***** TASK INPUT
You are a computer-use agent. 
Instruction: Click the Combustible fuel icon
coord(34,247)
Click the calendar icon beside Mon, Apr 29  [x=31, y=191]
**********
***** TASK INPUT
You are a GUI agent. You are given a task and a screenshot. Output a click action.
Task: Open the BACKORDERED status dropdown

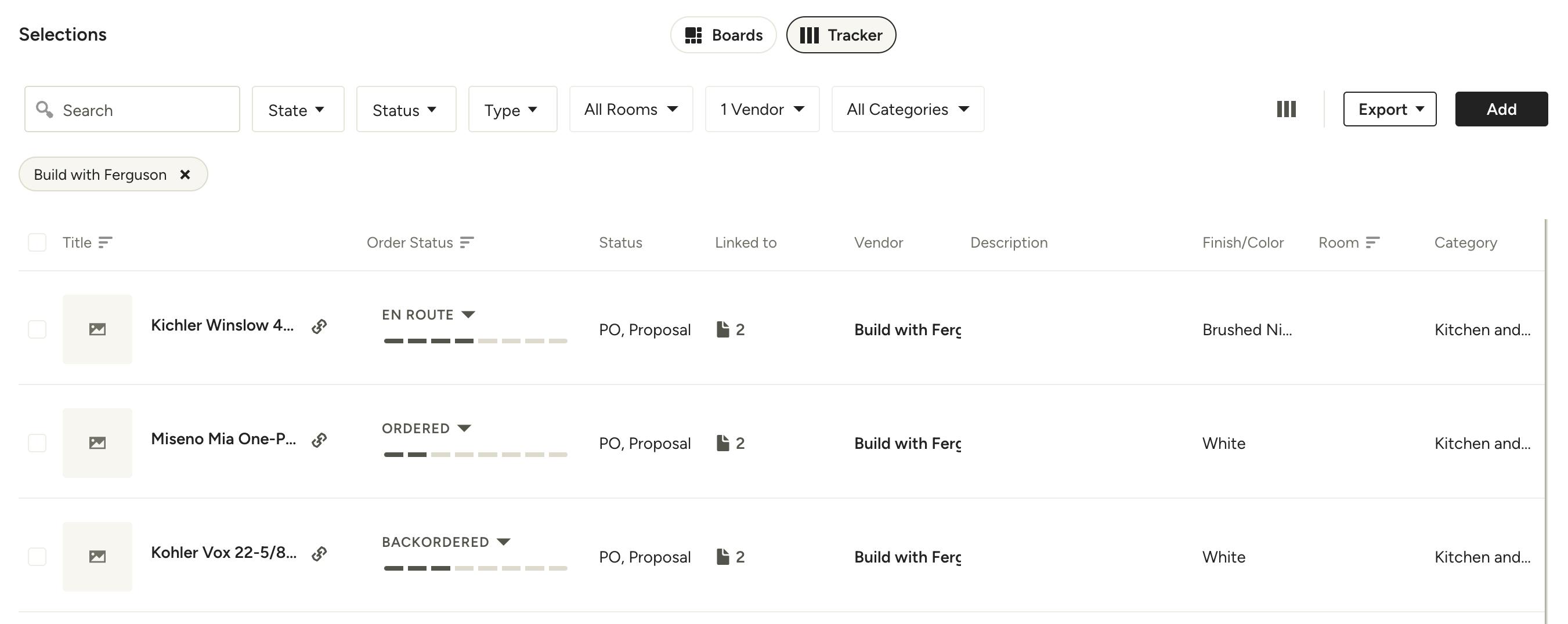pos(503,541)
**********
***** TASK INPUT
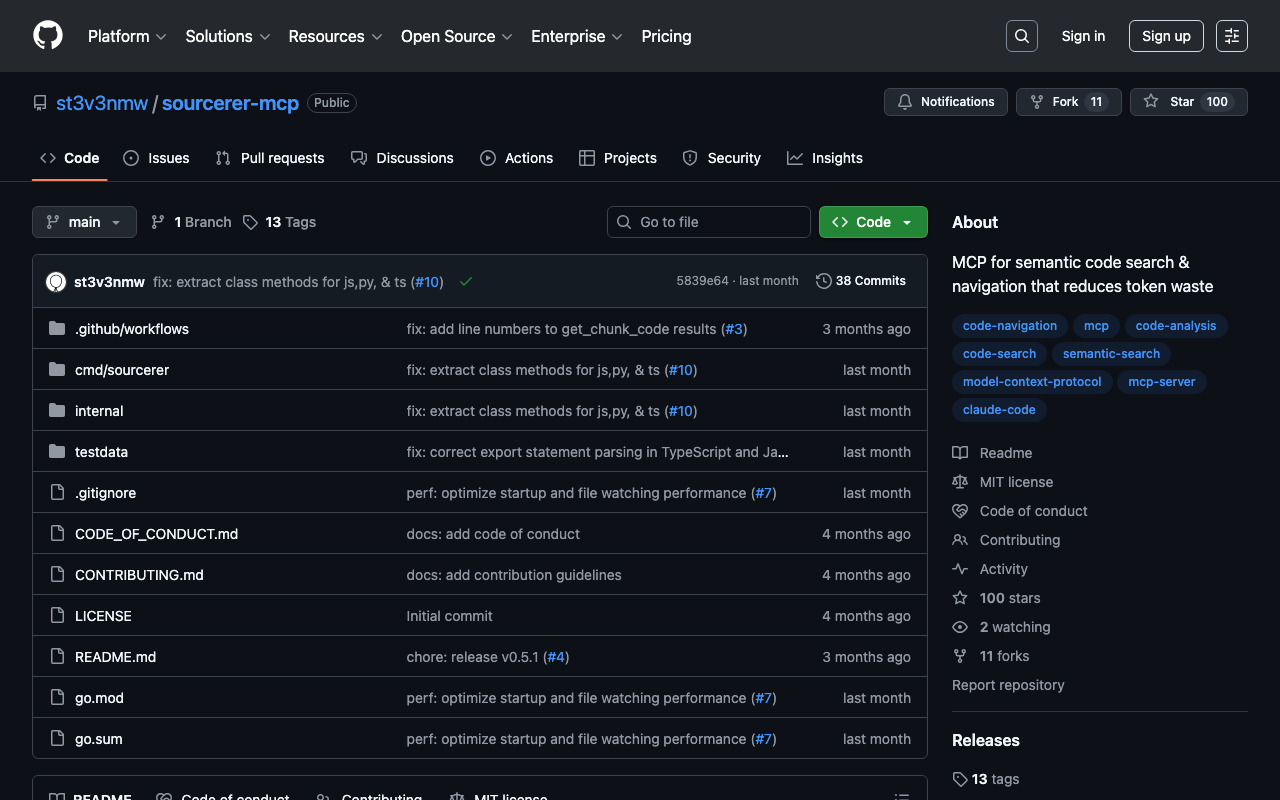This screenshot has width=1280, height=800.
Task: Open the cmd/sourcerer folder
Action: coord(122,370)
**********
**TASK**
Scan the listing above for the line that has "You are a computer-use agent.", then copy exactly from that line through the line that has "Click the calendar".

**OUTPUT FOR THIS EXERCISE**
You are a computer-use agent. 
Instruction: Click the Combustible fuel icon
coord(34,247)
Click the calendar icon beside Mon, Apr 29  [x=31, y=191]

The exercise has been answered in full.